▸ Task to carry out
Could you reproduce, word for word, everything below from the line containing "Click the application" down to the line containing "Open the 洛阳龙门石窟", with both of those lines included and no others?

▸ Supplied material
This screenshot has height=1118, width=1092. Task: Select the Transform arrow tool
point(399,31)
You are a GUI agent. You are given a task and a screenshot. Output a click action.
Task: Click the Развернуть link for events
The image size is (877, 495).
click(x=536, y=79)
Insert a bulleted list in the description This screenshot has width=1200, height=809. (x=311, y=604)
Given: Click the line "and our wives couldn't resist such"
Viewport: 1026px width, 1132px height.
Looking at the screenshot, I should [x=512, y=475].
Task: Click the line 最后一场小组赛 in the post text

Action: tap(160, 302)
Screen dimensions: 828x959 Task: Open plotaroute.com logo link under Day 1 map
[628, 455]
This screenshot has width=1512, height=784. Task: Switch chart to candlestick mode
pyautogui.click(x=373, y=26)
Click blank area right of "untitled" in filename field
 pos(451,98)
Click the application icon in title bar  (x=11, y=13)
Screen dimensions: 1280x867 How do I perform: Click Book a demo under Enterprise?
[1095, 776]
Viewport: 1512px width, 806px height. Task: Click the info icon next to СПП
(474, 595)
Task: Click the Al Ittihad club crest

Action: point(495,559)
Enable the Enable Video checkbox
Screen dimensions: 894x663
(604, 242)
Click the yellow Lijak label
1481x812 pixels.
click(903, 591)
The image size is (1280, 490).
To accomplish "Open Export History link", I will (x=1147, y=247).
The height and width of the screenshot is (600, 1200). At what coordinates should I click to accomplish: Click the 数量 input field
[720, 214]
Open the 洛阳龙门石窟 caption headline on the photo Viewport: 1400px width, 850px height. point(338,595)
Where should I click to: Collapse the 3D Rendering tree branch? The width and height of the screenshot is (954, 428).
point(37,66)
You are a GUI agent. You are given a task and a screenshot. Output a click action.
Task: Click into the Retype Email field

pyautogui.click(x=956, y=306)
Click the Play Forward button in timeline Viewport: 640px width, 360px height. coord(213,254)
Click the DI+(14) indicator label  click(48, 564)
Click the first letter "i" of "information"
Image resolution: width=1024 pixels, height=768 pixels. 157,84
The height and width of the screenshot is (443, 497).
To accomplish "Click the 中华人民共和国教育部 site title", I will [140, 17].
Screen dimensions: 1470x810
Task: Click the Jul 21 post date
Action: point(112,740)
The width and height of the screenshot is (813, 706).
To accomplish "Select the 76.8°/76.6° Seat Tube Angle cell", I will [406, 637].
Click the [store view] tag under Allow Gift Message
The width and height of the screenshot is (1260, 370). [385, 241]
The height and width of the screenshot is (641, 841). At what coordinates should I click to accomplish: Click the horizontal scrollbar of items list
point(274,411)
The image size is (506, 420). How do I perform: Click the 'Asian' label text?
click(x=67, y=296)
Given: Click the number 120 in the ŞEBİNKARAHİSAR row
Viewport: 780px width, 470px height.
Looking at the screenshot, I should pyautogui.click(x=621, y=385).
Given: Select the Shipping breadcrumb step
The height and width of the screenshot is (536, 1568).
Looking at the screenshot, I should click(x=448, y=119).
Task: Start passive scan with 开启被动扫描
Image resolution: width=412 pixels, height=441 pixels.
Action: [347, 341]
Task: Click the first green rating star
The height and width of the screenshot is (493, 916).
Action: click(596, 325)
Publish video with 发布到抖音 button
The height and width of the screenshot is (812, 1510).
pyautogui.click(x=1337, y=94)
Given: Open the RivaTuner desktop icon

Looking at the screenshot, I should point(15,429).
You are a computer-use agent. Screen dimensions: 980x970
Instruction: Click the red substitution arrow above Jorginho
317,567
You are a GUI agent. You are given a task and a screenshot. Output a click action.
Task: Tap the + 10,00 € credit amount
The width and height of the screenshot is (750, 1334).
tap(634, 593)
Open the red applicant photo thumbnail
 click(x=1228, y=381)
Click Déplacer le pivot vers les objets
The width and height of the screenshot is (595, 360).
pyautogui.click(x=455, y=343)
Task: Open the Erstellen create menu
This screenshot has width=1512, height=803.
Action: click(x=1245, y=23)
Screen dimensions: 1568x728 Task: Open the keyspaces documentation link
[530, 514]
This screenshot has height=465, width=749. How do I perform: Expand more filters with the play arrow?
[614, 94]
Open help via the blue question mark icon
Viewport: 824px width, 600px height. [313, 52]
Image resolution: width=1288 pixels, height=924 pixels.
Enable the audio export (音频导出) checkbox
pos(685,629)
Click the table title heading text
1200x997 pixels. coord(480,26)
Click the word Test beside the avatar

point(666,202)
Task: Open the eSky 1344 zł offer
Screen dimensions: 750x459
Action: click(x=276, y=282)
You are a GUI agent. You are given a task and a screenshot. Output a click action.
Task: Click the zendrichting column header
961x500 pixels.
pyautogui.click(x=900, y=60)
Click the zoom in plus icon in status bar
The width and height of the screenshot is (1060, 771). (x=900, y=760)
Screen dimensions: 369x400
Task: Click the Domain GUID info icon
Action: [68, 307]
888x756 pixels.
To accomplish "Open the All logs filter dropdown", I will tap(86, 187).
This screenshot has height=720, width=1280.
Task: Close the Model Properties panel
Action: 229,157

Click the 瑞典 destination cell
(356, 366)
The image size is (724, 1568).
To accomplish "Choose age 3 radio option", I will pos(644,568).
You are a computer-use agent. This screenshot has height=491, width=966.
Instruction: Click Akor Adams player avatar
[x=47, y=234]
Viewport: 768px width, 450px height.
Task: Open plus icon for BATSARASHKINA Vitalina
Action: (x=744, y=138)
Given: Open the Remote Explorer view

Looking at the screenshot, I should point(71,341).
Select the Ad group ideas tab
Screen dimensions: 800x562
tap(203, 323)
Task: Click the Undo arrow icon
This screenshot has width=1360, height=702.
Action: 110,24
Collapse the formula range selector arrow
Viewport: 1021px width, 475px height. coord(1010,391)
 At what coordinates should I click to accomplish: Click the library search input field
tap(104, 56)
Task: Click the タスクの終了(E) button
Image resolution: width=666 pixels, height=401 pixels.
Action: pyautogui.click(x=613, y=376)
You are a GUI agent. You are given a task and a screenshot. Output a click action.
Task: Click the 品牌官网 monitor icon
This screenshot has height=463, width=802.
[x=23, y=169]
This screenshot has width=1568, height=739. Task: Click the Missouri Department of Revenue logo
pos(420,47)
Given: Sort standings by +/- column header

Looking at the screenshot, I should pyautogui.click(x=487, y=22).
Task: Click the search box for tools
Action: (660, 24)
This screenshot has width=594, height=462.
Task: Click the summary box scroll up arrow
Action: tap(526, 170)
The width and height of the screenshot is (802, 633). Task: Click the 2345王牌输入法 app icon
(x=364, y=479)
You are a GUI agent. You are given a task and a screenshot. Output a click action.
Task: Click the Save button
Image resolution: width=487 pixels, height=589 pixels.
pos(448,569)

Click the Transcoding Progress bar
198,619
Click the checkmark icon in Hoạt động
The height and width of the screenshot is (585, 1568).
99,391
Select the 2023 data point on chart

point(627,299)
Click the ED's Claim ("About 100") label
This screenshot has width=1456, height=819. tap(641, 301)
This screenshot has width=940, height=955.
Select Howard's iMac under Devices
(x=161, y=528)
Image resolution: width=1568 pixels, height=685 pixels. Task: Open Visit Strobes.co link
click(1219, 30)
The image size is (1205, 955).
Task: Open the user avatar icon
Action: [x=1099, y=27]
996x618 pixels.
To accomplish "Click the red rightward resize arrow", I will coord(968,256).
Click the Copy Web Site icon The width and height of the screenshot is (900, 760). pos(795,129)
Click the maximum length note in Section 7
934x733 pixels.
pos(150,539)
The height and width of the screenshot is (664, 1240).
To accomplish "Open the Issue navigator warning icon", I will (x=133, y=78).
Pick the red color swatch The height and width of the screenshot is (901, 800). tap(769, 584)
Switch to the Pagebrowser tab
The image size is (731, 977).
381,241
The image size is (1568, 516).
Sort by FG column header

▸ Response
Click the application icon in title bar  (x=11, y=13)
Screen dimensions: 1280x867 How do I perform: Click Book a demo under Enterprise?
[1095, 776]
Viewport: 1512px width, 806px height. Task: Click the info icon next to СПП
(474, 595)
Task: Click the Al Ittihad club crest

Action: point(495,559)
Enable the Enable Video checkbox
Screen dimensions: 894x663
(604, 242)
Click the yellow Lijak label
1481x812 pixels.
click(903, 591)
The image size is (1280, 490).
To accomplish "Open Export History link", I will (x=1147, y=247).
The height and width of the screenshot is (600, 1200). At what coordinates should I click to accomplish: Click the 数量 input field
[720, 214]
Open the 洛阳龙门石窟 caption headline on the photo Viewport: 1400px width, 850px height. point(338,595)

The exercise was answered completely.